> From: [EMAIL PROTECTED] [mailto:[EMAIL PROTECTED]]On
> Behalf Of Philippe Verdy
> Sent: Monday, May 10, 2004 9:09 AM
> From: "Michael Everson" <[EMAIL PROTECTED]>
> > Japanese is different; the users all use both scripts all the time.
>
> And there are occurences in Japanese of Katakana suffixes or
> particules added to
> Latin or Han words, notably to people names and trademarks...
> I've seen many
> texts where Han and Katakana are mixed in the same "word"
> (where it would be
> inappropriate to insert a word-break between runs of Han and Katakana
> particules.)
You mean hiragana, not katakana, and kanji, not Han, I believe. Katakana are used for transliteration, and are not typically joined to kanji, whereas hiragana are ubiquitously joined to kanji, as Japanese particles do not ordinarily have kanji representation. I have not seen katakana joined to kanji (or romaji), and suspect that such does not occur.

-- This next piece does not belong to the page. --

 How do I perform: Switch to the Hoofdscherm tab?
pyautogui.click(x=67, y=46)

> My first implementation allowed line-breaks after each Han
> character, but an
> exception was made after users request to not do that after
> Han and before
> Katakana (despite line break is allowed between two Han
> characters), or after
> Latin and Katakana. So a simple approache that allows
> linebreaks between
> distinct scripts is deceptive. Am I wrong, or are my users
> wrong and want it as
> a presentation preference?
I believe, but am not certain, that nonbreaking kanji-to-hiragana is correct, whereas you can break on kanji-to-katakana.
But all this leads me to finally ask: what does "script" mean? It seems clear to me that although the term has been used throughout the Phoenician debate, not everyone is using it the same way. I know that there is a definition of "script" that is used for encoding purposes, but can I find it written anywhere, or is it more of an ephemeral thing?
Thanks,
/|/|ike